Las mejores películas estaban en las categorías menores (QUO VADIS, AIDA?, el demoledor retrato sobre la disolución de un país dirigido por la bosnia Jasmila Zbanic; COLECTIV, la investigación que hacen un periodista y un ministro de salud sobre el estado sanitario de Rumania luego de una tragedia, dirigida por Alexander Nanau; CRIP CAMP, o cómo un campamento para discapacitados posibilitó que un grupo de personas se animaran a luchar por sus derechos civiles en los años ’70, dirigida por James Lebrecht y Nicole Newnham; THE LETTER ROOM, la historia de un guardiacárcel que se compromete a serle útil a los presos que vigila, al menos espiritualmente hablando, dirigida por Elvira Lind), pero ninguna de ellas recibieron premios en las categorías de Mejor Película Internacional, Mejor Documental o Mejor Cortometraje de Ficción.

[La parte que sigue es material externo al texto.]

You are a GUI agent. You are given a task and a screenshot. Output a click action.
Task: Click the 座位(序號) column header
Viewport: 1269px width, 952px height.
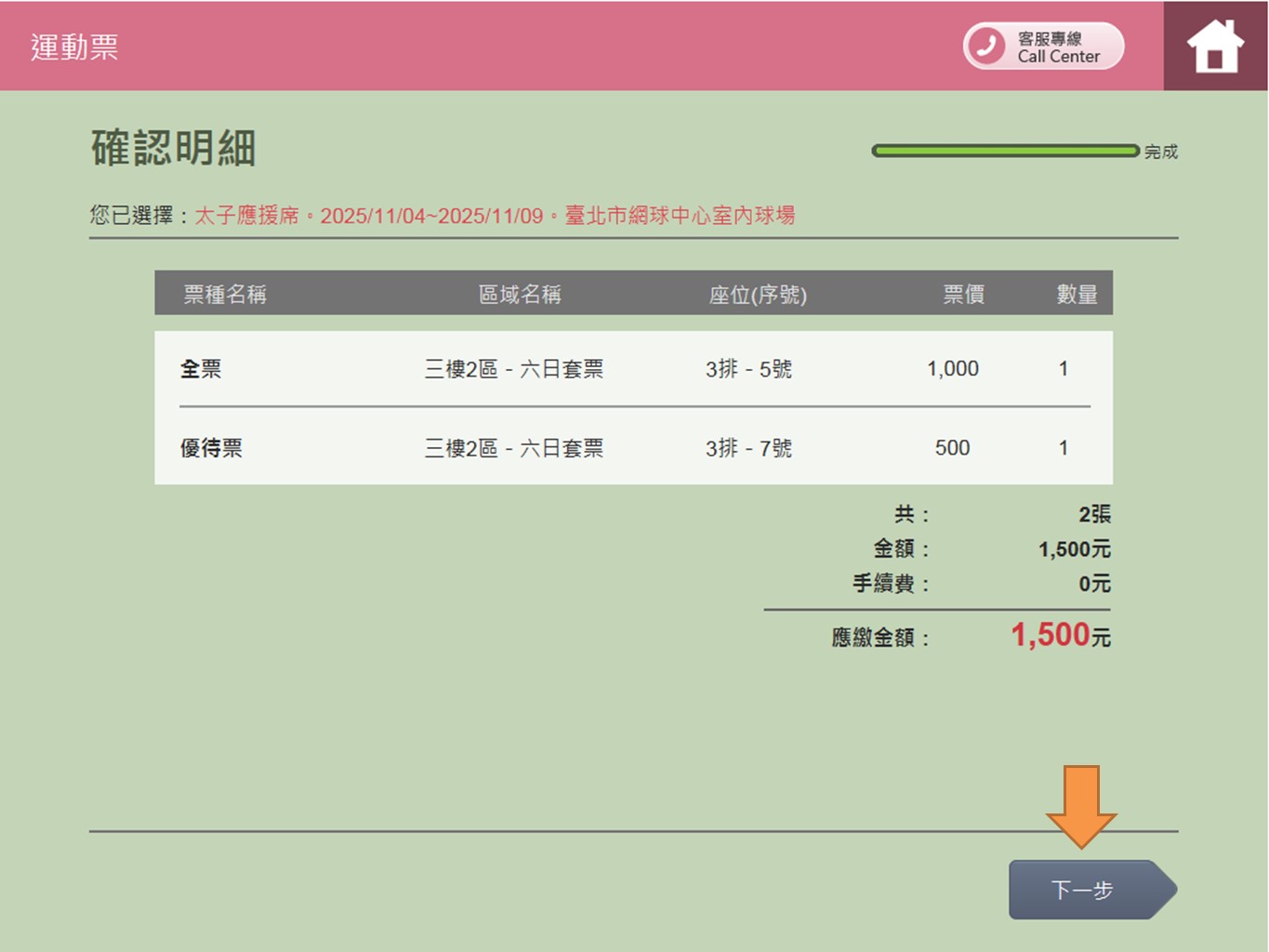(x=758, y=295)
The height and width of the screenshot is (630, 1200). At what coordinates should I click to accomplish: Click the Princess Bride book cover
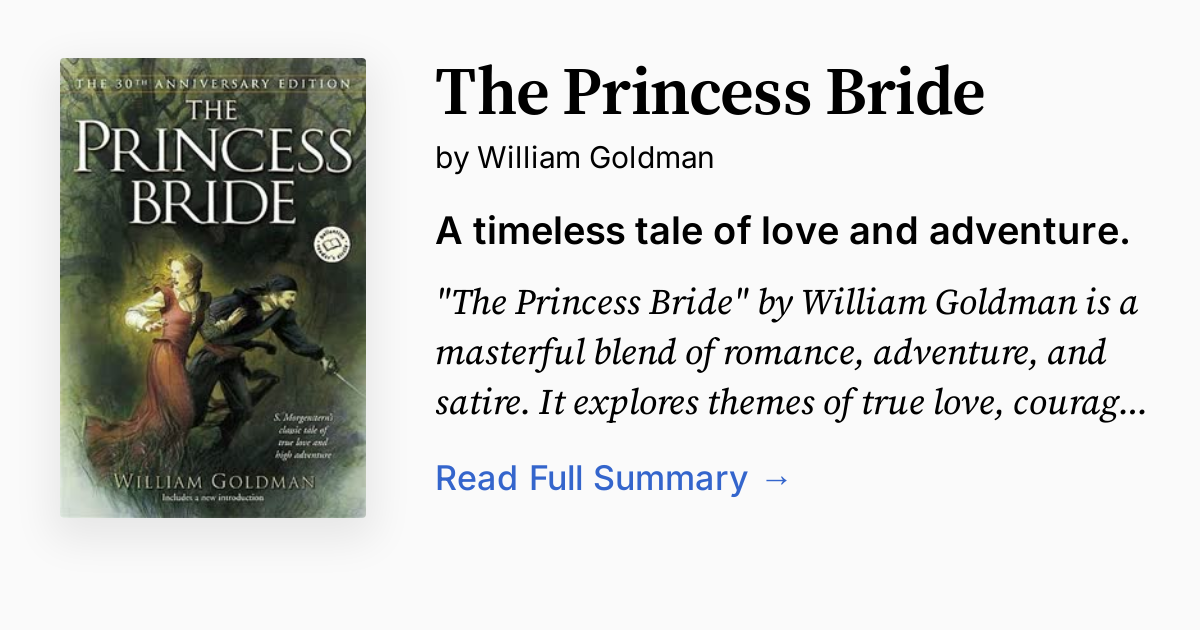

Todas ellas están disponibles en las plataformas de streaming o para descargar en los sitios de internet que las ofrecen, así que les recomiendo que las busquen y las vean. Por eso la discusión del día refiere no tanto a los premios que merecen estas películas sino a la posibilidad de tener contacto con ellas. Hoy, que podemos consumirlas y descartarlas desde nuestro sillón favorito, no tenemos necesidad de ir a verlas al cine. El contenido de estas películas siempre se potencia en una sala oscura, su eco se amplifica y su recuerdo permanece como una huella indeleble en nuestro espíritu. Y esta es mi respuesta a ese debate demorado: los cambios en la percepción de la imagen audiovisual acarrean cambios culturales muy profundos, que ni el Oscar, ni los festivales, ni los premios subsidiarios son capaces de observar sin parpadear, como Alex en aquella escena terrible de «La naranja mecánica (A clockwork orange, Stanley Kubrick, 1971)», una película que en 1971 no ganó ninguno de los cuatro Oscars por los que estuvo nominada, ni falta que le hacía.